The type locality is Lake Nemi, Alban Hills, Rome Province, Latium, Italy.

Occurrences include:
- Canary Islands: A pale blue mineral intermediate between haüyne and lazurite has been found in spinel dunite xenoliths from La Palma, Canary Islands.
- Ecuador: Phenocrysts found in alkaline extrusive rocks (tephrite), product of effusive volcanism of the Sumaco volcano, of northeast Ecuador.
- Germany: In ejected rocks of hornblende-haüyne-scapolite rock from the Laach lake volcanic complex, Eifel, Rhineland-Palatinate
- Italy: Anhedral blue to dark grey phenocrysts in leucite-melilite-bearing lava at Monte Vulture, Melfi, Basilicata, Potenza
- Italy: Millimetric transparent blue crystals in ejecta consisting mainly of K-feldspar and plagioclase from Albano Laziale, Roma
- Italy: Ejected blocks in the peperino of the Alban Hills, Rome Province, Latium, contain white octahedral haüyne associated with leucite, garnet, melilite and latiumite.

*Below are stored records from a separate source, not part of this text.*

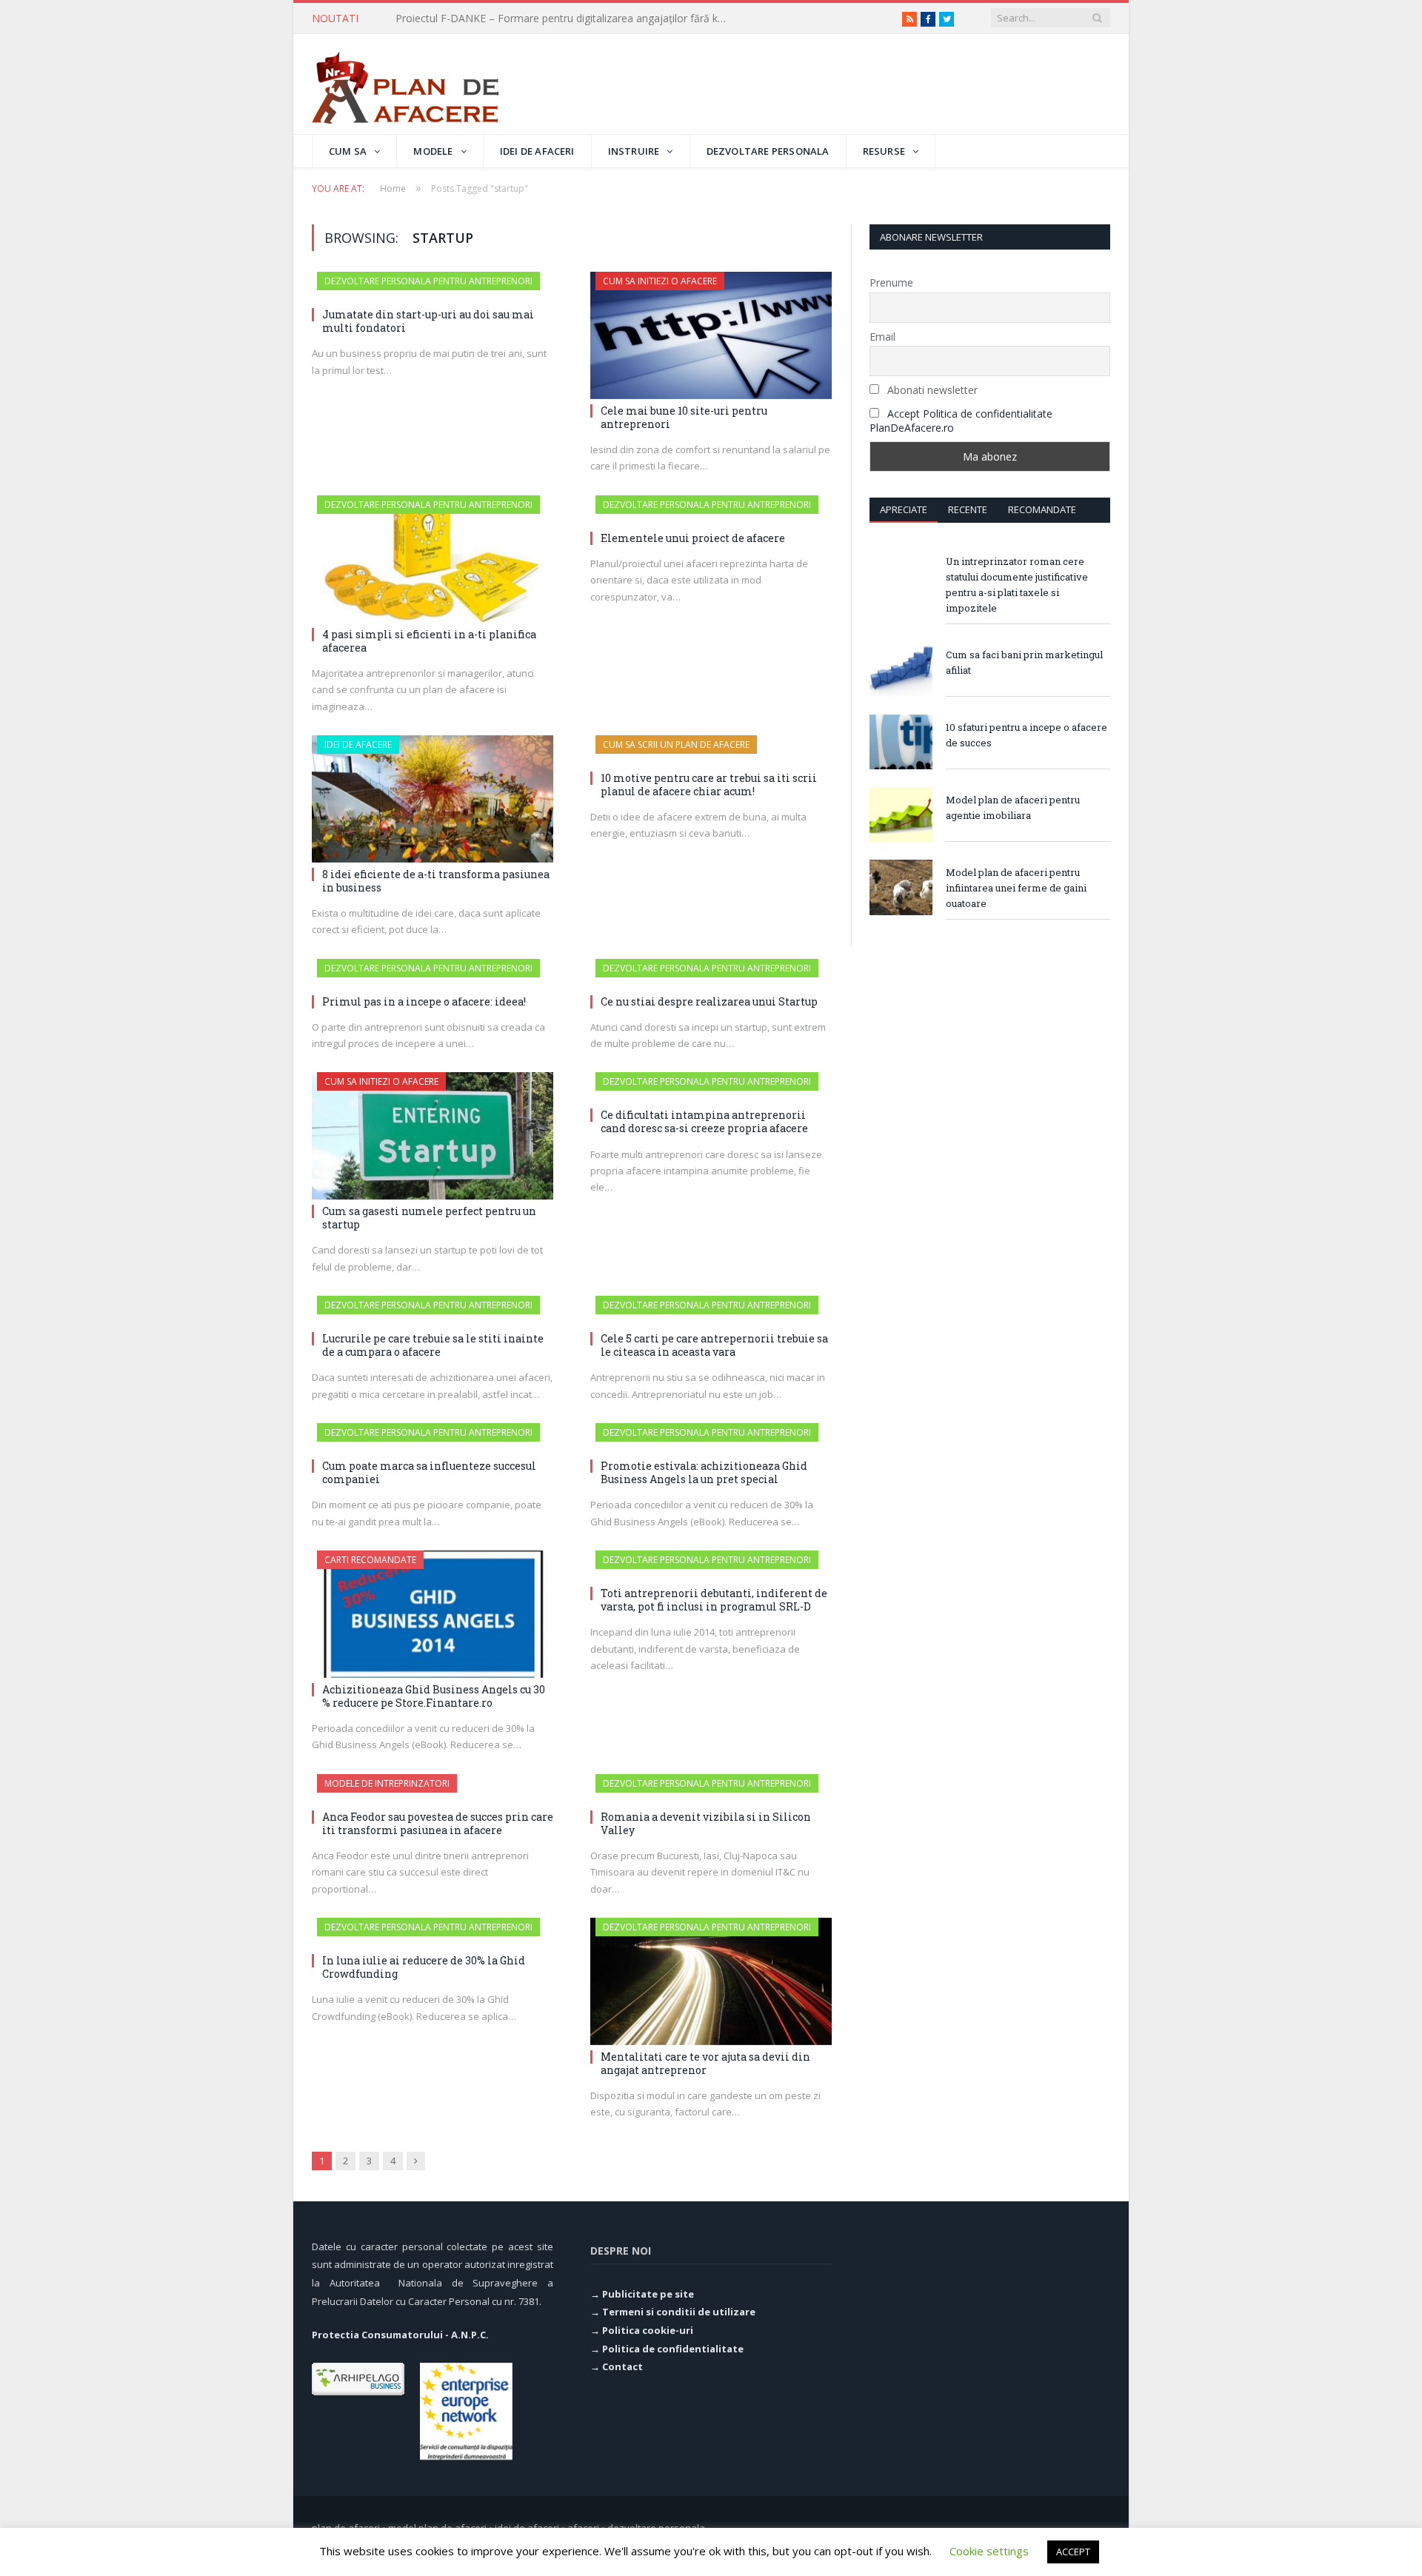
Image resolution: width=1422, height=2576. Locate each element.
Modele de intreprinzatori (387, 1783)
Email (882, 336)
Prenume (891, 282)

- US: Haüyne of metamorphic origin occurs at the Edwards Mine, St. Lawrence County, New York.
- US: Haüyne occurs in nepheline alnoite with melilite, phlogopite and apatite at Winnett, Petroleum County, Montana, US.
- US: Haüyne is common in small quantities as phenocrysts in phonolite and lamprophyre at the Cripple Creek, Colorado Mining District, Colorado, US.